§ Prompt: Dropping every picture, set down exactly the lines in the entries below, starting with the line with "Click the Pokémon GO page profile picture" and going on through the line with "Instruction: Click the green step 3 badge".
[Materials provided Boundary: Start]
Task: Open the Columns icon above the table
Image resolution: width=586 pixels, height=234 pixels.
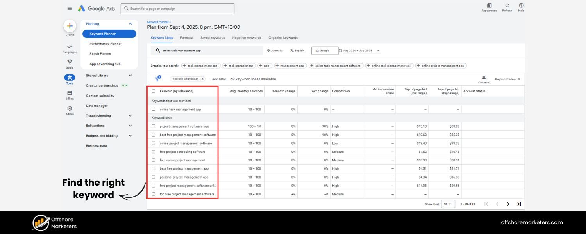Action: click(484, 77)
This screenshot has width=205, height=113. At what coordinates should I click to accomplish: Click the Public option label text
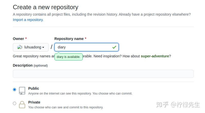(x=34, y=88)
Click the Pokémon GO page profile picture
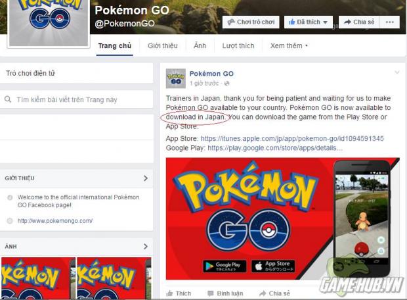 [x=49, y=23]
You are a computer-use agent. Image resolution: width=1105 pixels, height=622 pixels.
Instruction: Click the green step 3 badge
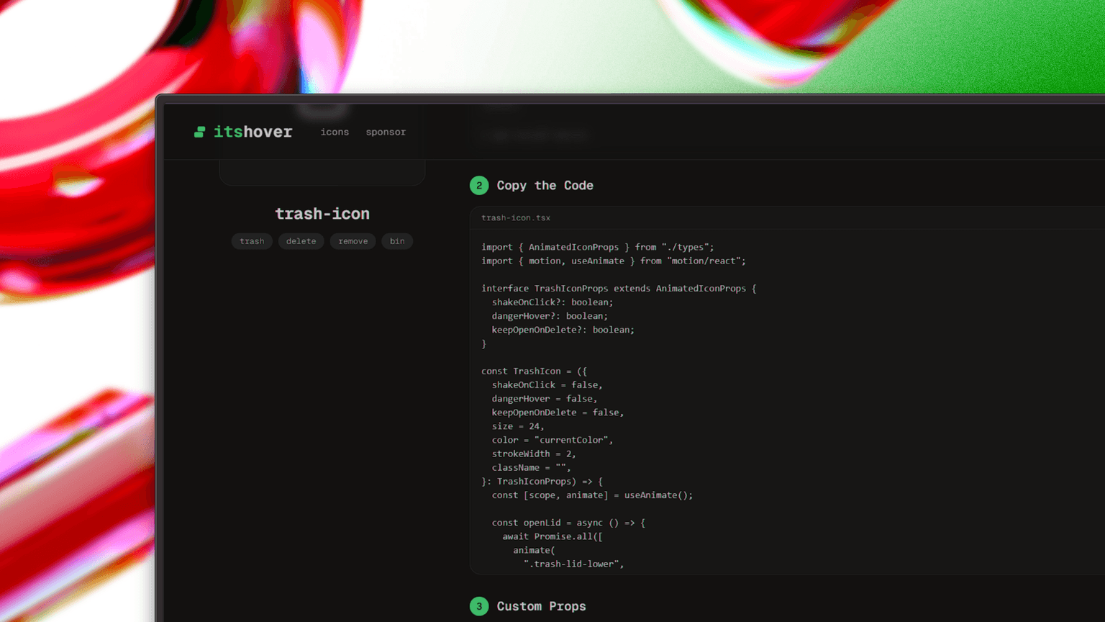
[Materials provided Boundary: End]
[Materials provided Boundary: Start]
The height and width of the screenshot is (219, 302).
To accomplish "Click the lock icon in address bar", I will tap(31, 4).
[Materials provided Boundary: End]
§ Result below:
Click the Pokémon GO page profile picture
 [x=49, y=23]
You are a computer-use agent. Image resolution: width=1105 pixels, height=622 pixels.
Instruction: Click the green step 3 badge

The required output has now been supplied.